◆ EXERCISES
1 - Rewrite the part of the film review that opens with the words "The heart of" and closes with "lifts Spielberg’s movie.", replacing "unflappable" with "composed".
2 - Output the entries as a numbered list, starting at the very first entry and ending with the line that contains "coord(518,41)", skipping blank lines and leaving out the pictures.

◆ READING TEXT

## begin

“Bridge of Spies” – a film review by Gary Chew
Seeing Steven Spielberg’s new film as it now opens allows you to compare the current military activity of Vladimir Putin in Syria with the historic and legendary downing of an American U-2 spy plane over Soviet Russia in 1960 with Lt. Francis Gary Powers at the controls. But the comparison isn’t what Bridge of Spies is about. Although Spielberg gives you a taut scene showing the plane’s downing, it’s what followed Powers’ capture and the U-S trial, conviction and imprisonment of Russian spy Rudolf Abel.
As Spielberg is wont to do, Spies engenders a sense of patriotism and service to one’s country. Tom Hanks plays the man at the center of Spielberg’s adulation, James Donovan (1916-1970), an insurance attorney who, under much public derision and family distress, volunteered to represent Abel at trial. Mark Rylance has the role of Abel.
Although Donovan lost the case, he was influential in getting Abel’s sentence reduced from death in the electric chair to decades of imprisonment. It was Donovan who suggested that if the Soviet Union were to ever capture an American, Abel would be perfect to trade for a would-be American’s release. The U-2 incident made that “dream” come true, and Donovan was the man instrumental in engaging the complicated international exigencies for reaching the exchange which occurred in 1962 during the Kennedy Administration. Taking on those obstacles is the guts of Bridge of Spies.
The heart of Bridge of Spies is about the evolving relationship between Donovan and Abel, who is soft spoken and appears unflappable. There is humor in that by the way. Although Donovan and Abel are light years apart in terms of politics, both learn and come to respect and, just maybe, honor one another. That evolution lifts Spielberg’s movie.

## end

[Excerpt from a dataset]
## begin

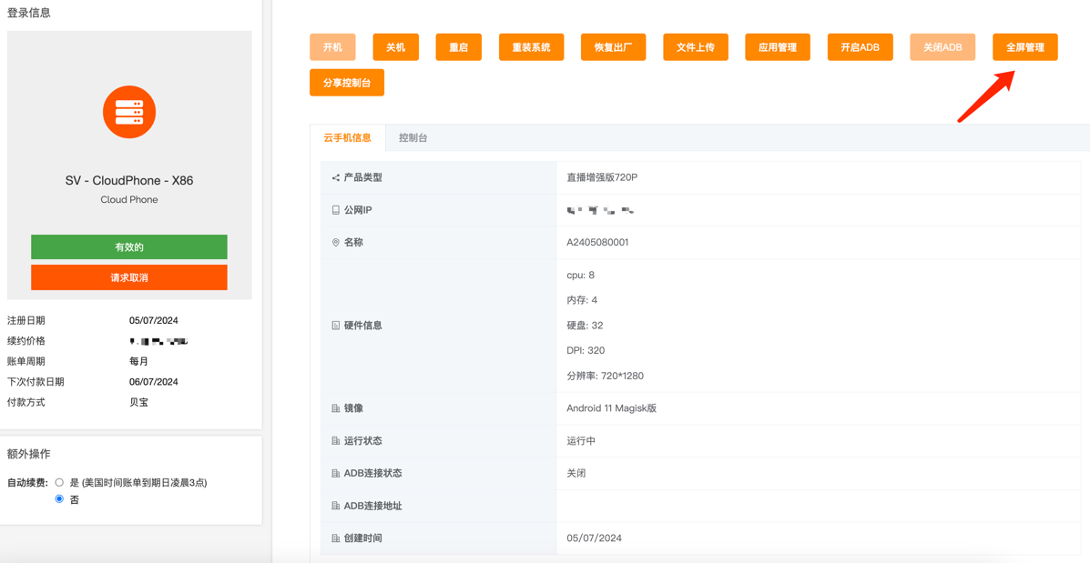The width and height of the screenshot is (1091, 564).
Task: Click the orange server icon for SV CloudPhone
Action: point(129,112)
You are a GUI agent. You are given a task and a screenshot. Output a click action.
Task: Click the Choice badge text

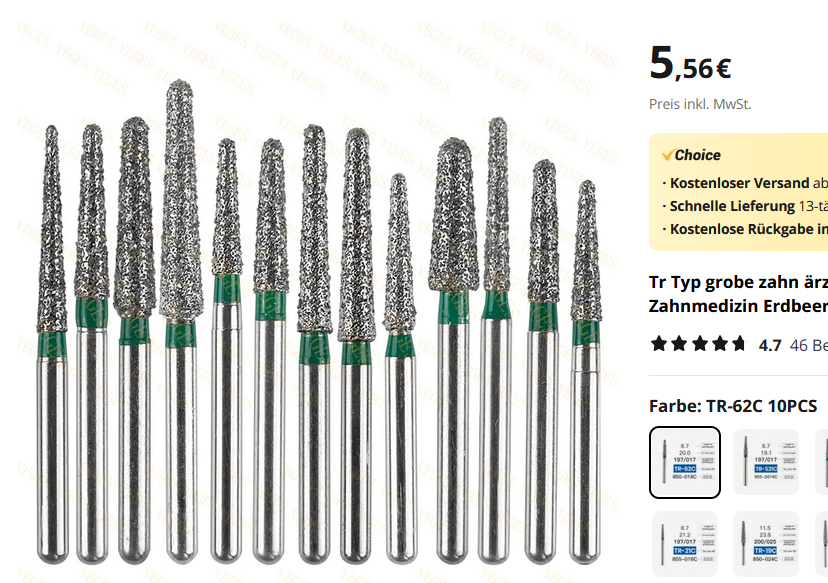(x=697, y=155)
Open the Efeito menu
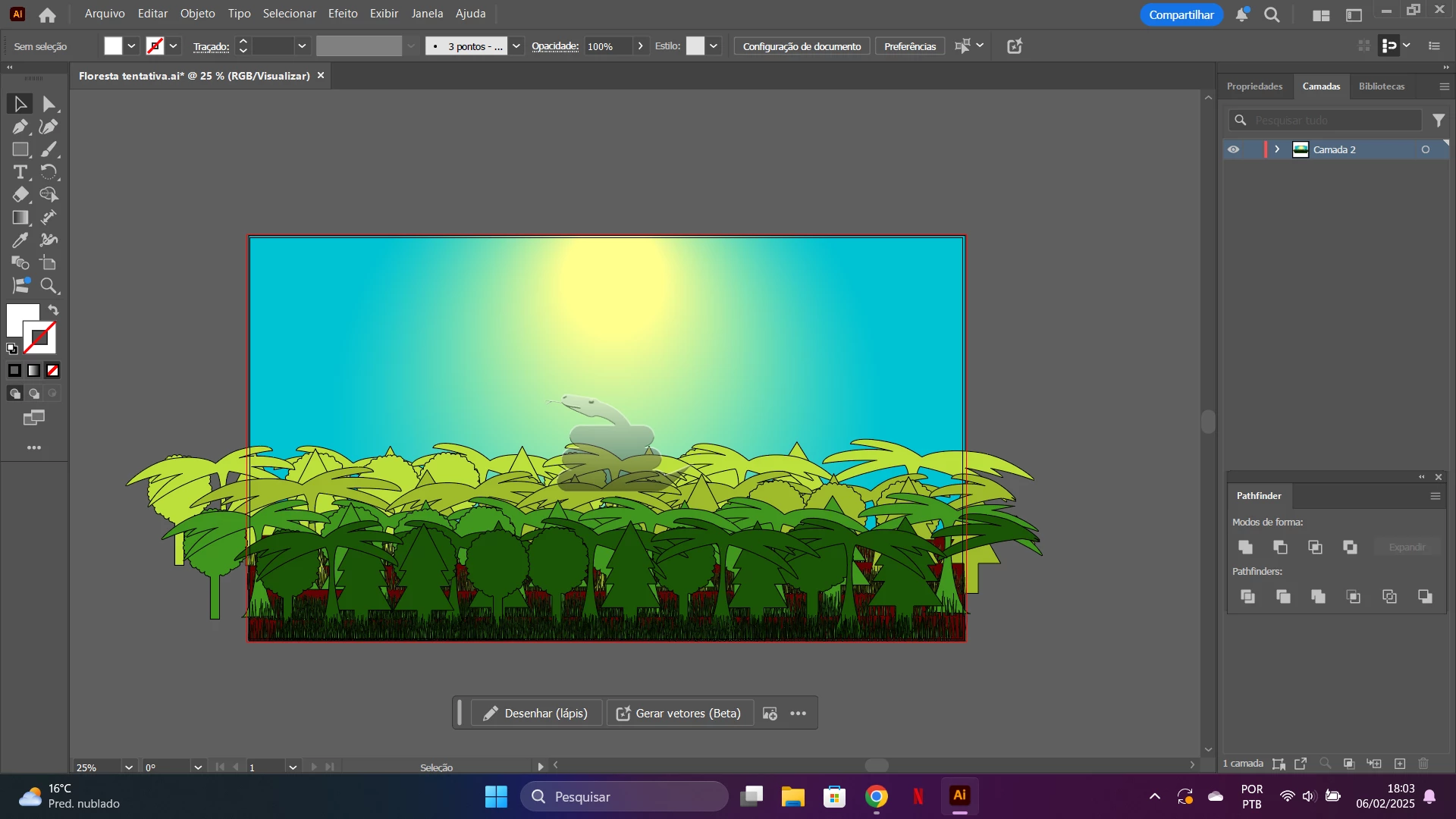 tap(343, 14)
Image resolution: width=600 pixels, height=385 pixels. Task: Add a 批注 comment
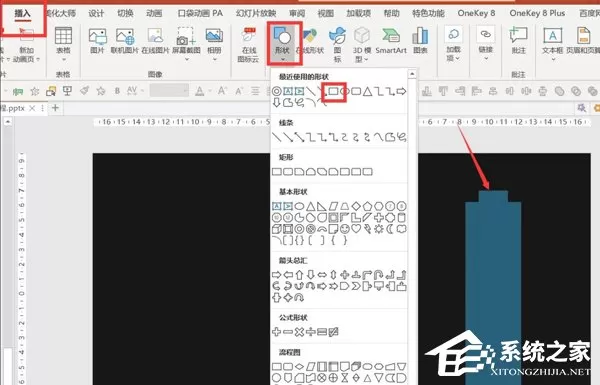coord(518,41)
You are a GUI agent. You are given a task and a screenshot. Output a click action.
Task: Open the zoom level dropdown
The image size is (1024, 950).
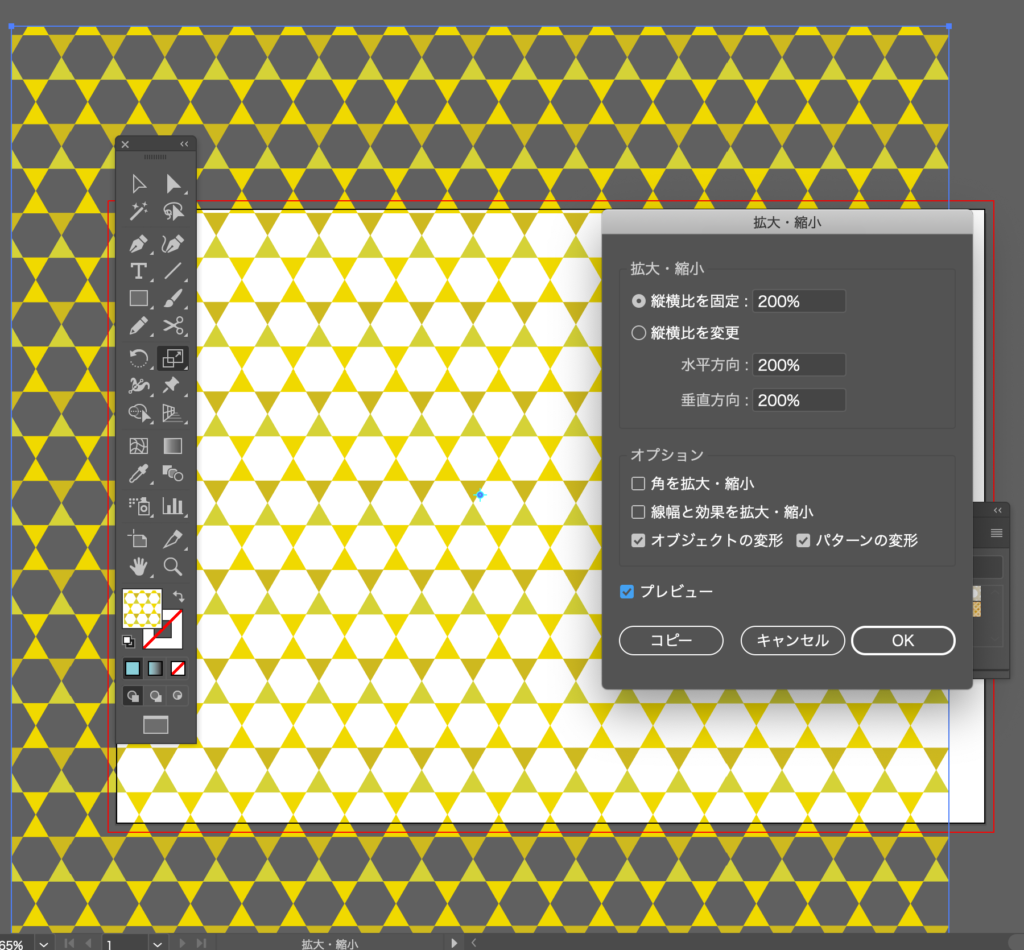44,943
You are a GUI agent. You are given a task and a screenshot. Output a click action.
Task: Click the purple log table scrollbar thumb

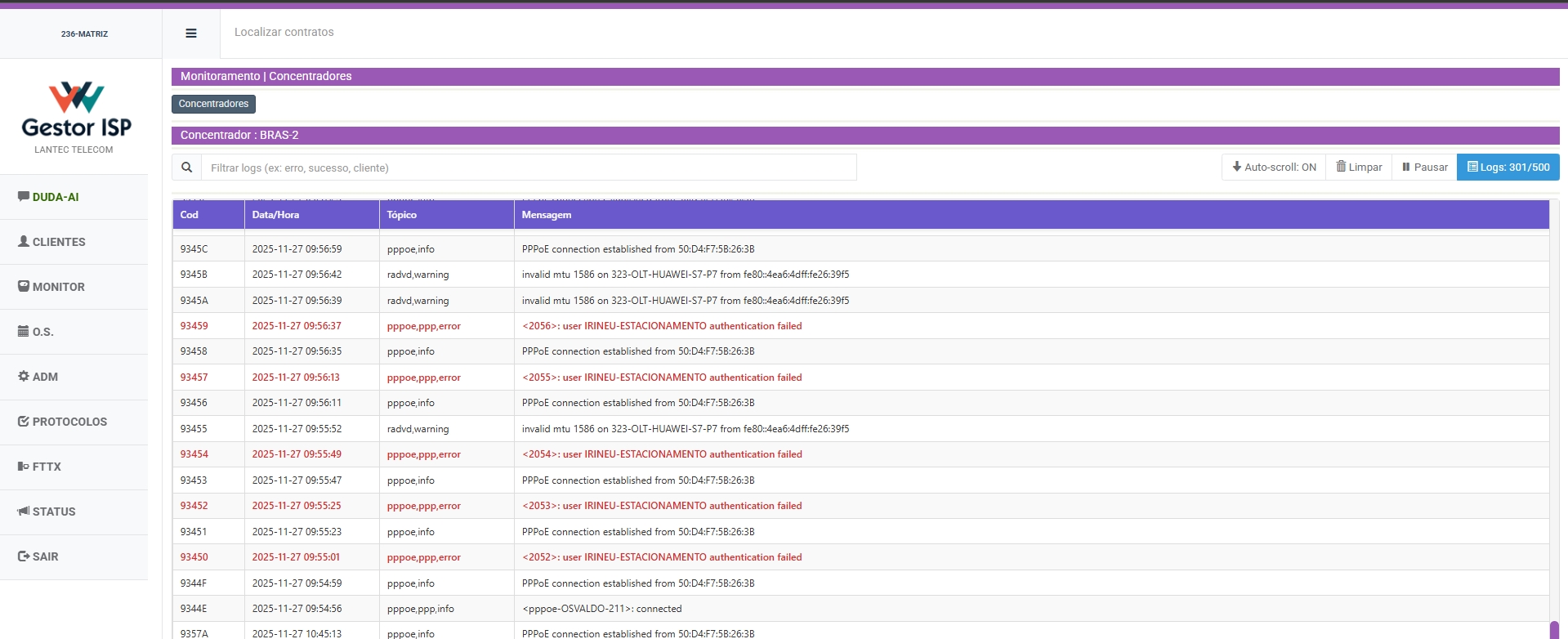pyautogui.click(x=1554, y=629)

## end

◆ PER-TASK OUTPUTS
1 -
The heart of Bridge of Spies is about the evolving relationship between Donovan and Abel, who is soft spoken and appears composed. There is humor in that by the way. Although Donovan and Abel are light years apart in terms of politics, both learn and come to respect and, just maybe, honor one another. That evolution lifts Spielberg’s movie.

2 -
1. The width and height of the screenshot is (1091, 564).
2. Task: Click the orange server icon for SV CloudPhone
3. Action: point(129,112)
4. You are a GUI agent. You are given a task and a screenshot. Output a click action.
5. Task: Click the Choice badge text
6. (x=697, y=155)
7. Open the Efeito menu
8.  tap(343, 14)
9. Image resolution: width=600 pixels, height=385 pixels. Task: Add a 批注 comment
10. coord(518,41)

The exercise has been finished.